# How Is #1 Calculated?



## 373 (Jun 9, 2006)

I have to admit I find it mind boggling that Tiger Woods is still ranked #1 considering that for nearly 10 months, he has only played about as well as a journeyman pro.

Who calculates the rankings and does anyone know anything about the equation they use or what facets of information go into the calculation?

By the same token, I find it a bit amazing that given his recent play, the British odds makers have him as the favorite this week at 5-1. They got a couple days of sunshine last week and it went straight to their heads.

Anybody know?


----------



## 373 (Jun 9, 2006)

Me dumb... I simply Googled how is golf's number 1 ranking calculated? and it explained it... not that it made much sense...


----------



## FrogsHair (Mar 4, 2010)

Another way to look at Woods still being #1 (with all his recent issues) is to look at the value of his competition. Was he that good over a period of time, or was his competition that poor? Personally I think it is a little of both. Yes he was a very good golfer, and yes he did not have to play against quality competition on a weekly basis. At least not like the past greats played against. I also think the amount of prize monies, appearance fees, and endorsements involved made a lot of his competition lazy. 

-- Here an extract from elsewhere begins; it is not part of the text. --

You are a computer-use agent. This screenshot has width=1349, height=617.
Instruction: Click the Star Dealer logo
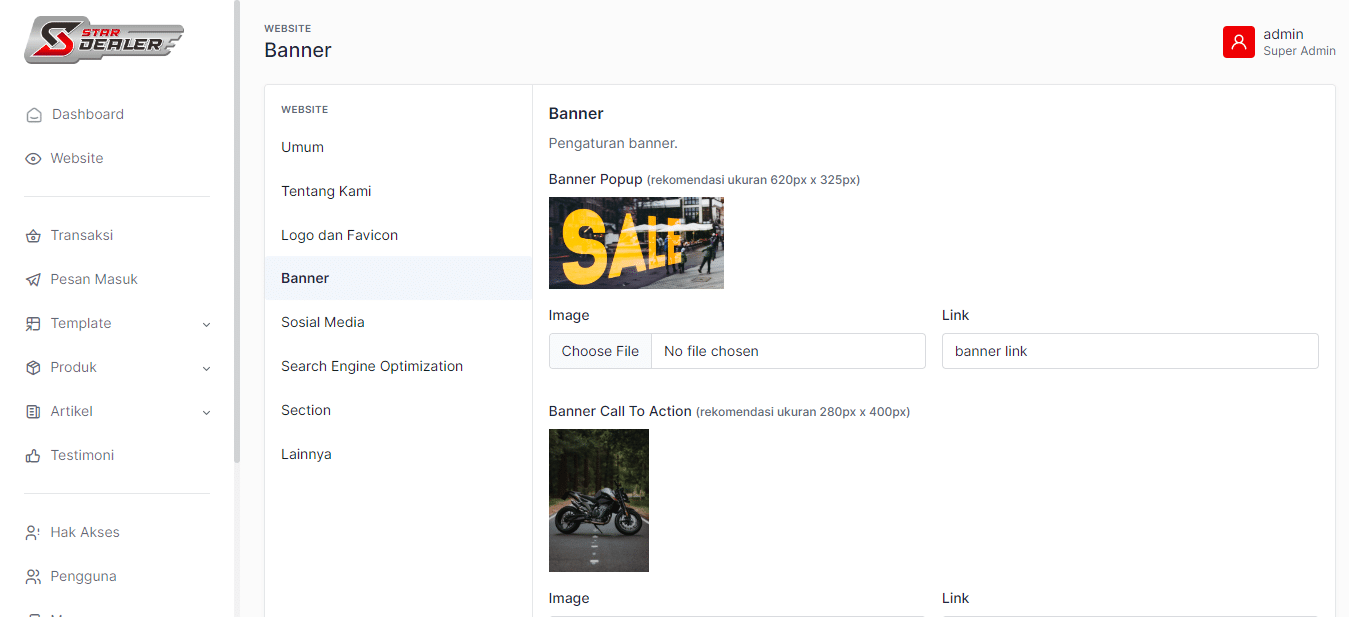(x=104, y=41)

I read a post on another forum where the author listed a bunch of reasons why the world golf rankings should change to a 12 month calender year. January 1st to December 31st. I never gave it much thought until I read the reasons that were listed. Now I agree with that possible scenario. A 12 month calender ranking would make the rankings more up to date than they are now. At least it would make them more believable. Every other measuring stick of how well the pros are playing is based on how well they played since January of that year. Why should should their world rankings system be any different? What purpose does it serve the way it is?


----------



## 373 (Jun 9, 2006)

I agree the time period should be limited, but apparently there is no limit at all. It's apparently based on the accumulation of points, so many for 1st, somewhat less for 2nd and progressively less for each spot on down. Tiger built up such a big lead when he won the 6 or 7 tournaments in one year, but the key was, nobody was consistently finishing 2nd, thus keeping within striking distance. With a different winner almost every week since then, his lead on the field never decreased by much until Mickelson won 2 tournaments early in the year. 

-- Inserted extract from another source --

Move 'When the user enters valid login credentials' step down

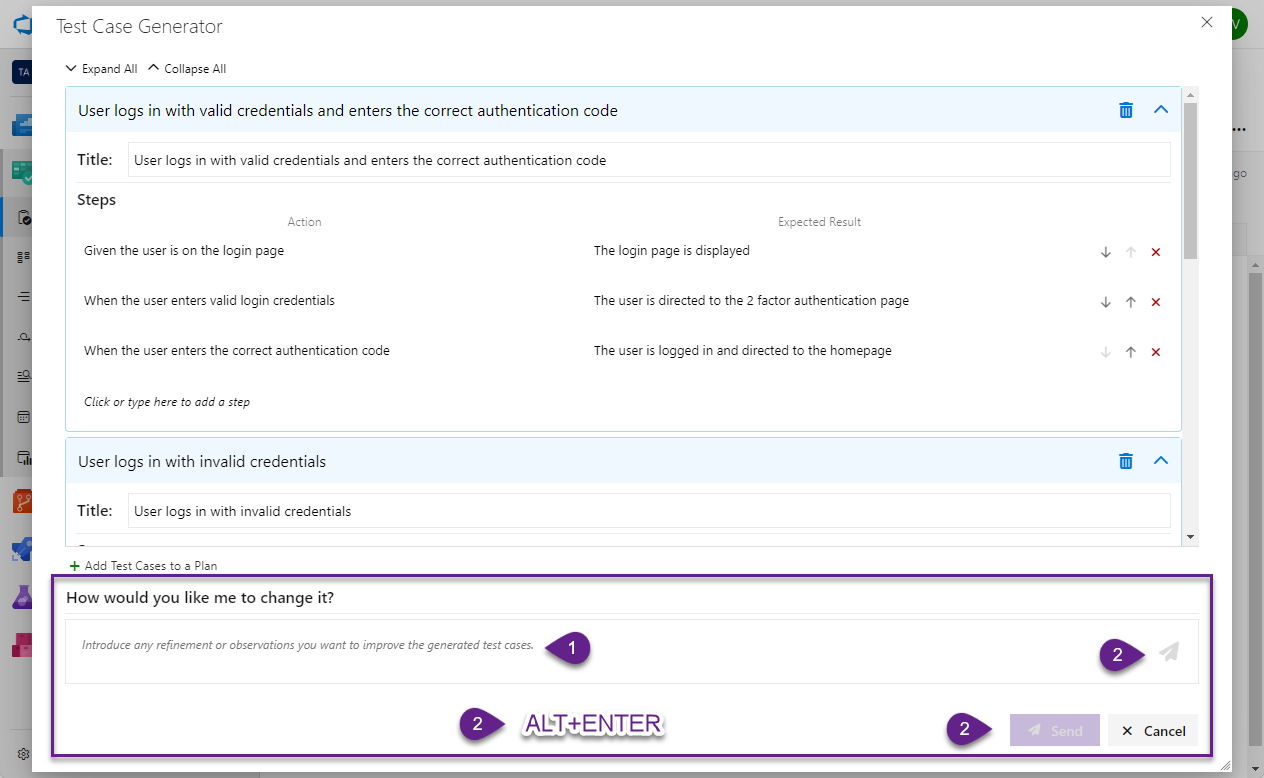(x=1105, y=302)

Now that I understand the concept, I still don't like it for various reasons, not the least of which is, various tournaments that aren't majors apparently are worth more points, but some of them require qualification. I also think the points for 2nd and on down should be amounts closer to 1st depending how many shots behind you finish... but there I go making common sense again.


----------



## Fourputt (Nov 18, 2006)

At one time he had such a lead on the rest of the field that they said he could quit for 2 years and still not be passed. I like the system as it is. It forces someone to step up and surpass him for a sustained period in order to unseat him. I'm not a fan of it being just a year by year thing. If a player does an exceptional job against all of his competition for a long period, he should get credit for that longevity. There are other lists which rank just on an annual basis... why should they all have to be that way? :dunno:


----------



## 373 (Jun 9, 2006)

Fourputt said:


> why should they all have to be that way? :dunno:


BECAUSE WE SAID SO..


----------



## Surtees (Sep 11, 2007)

Tiger would still be considered as one of the best of all time if he lost the no 1 and at the moment he isnt no. 1 played in the world its just his rank.... Look at Federa (spelling) in the tennis he lost his number 1 but there is still no one that would say his not a great.


----------



## 373 (Jun 9, 2006)

If Tiger retired tomorrow, he would still be a shoe in for the Hall of Fame, but I wonder if he retired whether they would remove him from the #1 position right away? When Lorena Ochoa retired, by the next tournament, yani Tseng was proclaimed #1.


----------